(Work item):
Return the records word for word. Pictures do not belong in the copy.

[Stored records]

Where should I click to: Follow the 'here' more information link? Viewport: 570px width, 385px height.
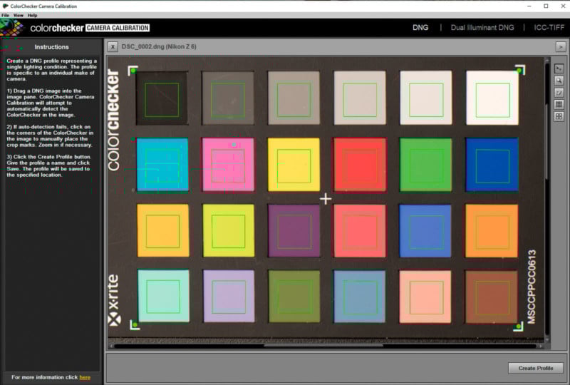85,377
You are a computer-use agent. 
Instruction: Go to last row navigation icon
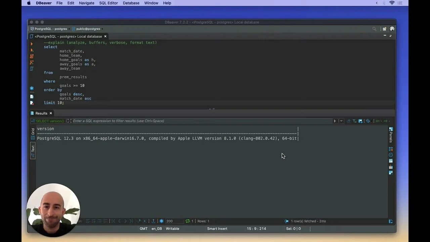tap(132, 221)
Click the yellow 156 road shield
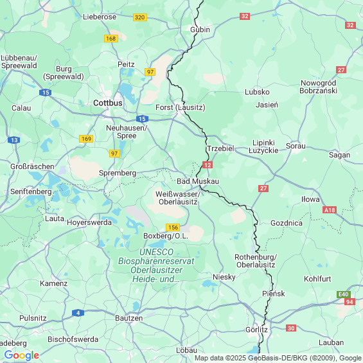The width and height of the screenshot is (363, 363). pyautogui.click(x=173, y=227)
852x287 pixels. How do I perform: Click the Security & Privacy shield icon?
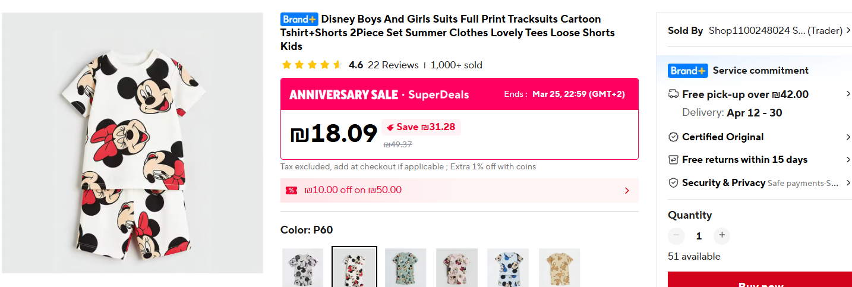[x=673, y=183]
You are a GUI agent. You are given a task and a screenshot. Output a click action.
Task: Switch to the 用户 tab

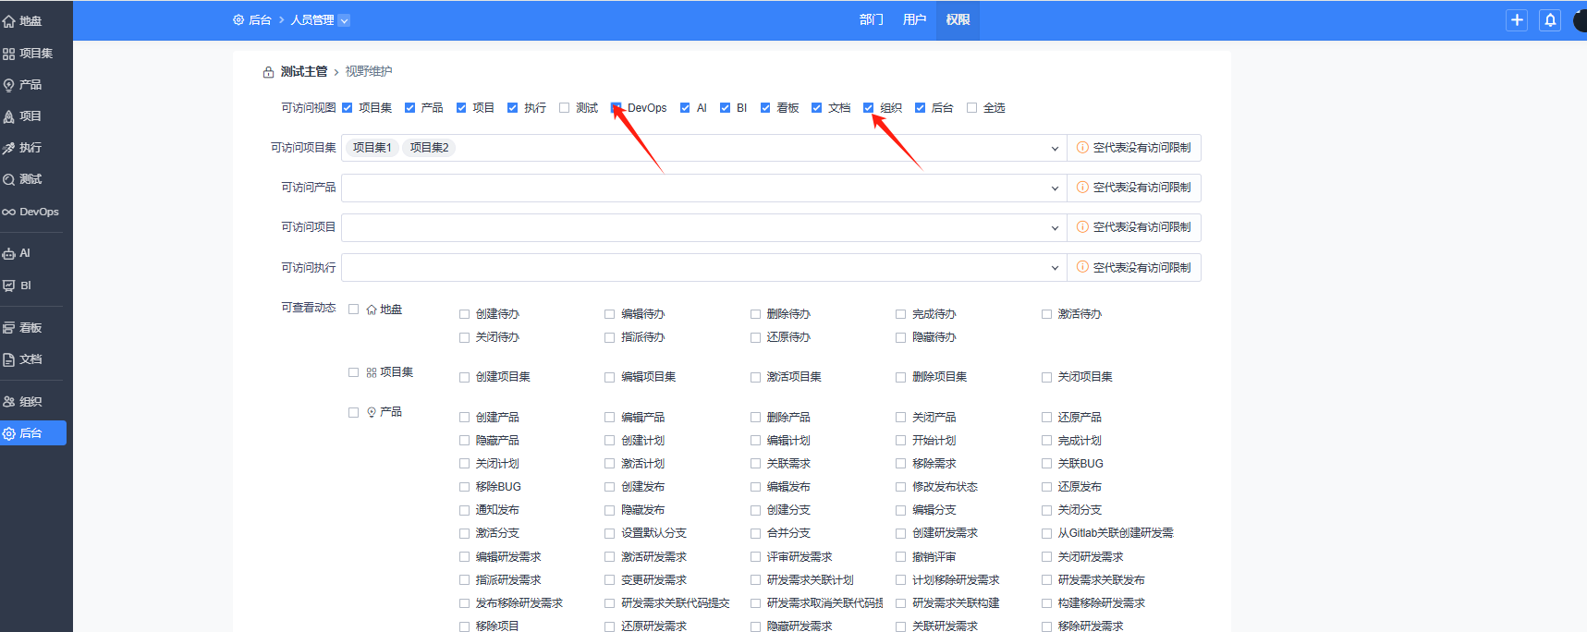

(Solution for this problem):
Where should I click to: Follow the 'here' more information link? Viewport: 570px width, 385px height.
85,377
You are a computer-use agent. 
Instruction: Go to last row navigation icon
tap(132, 221)
Click the yellow 156 road shield
The width and height of the screenshot is (363, 363). pyautogui.click(x=173, y=227)
852x287 pixels. How do I perform: Click the Security & Privacy shield icon?
[x=673, y=183]
You are a GUI agent. You are given a task and a screenshot. Output a click action.
Task: Switch to the 用户 tab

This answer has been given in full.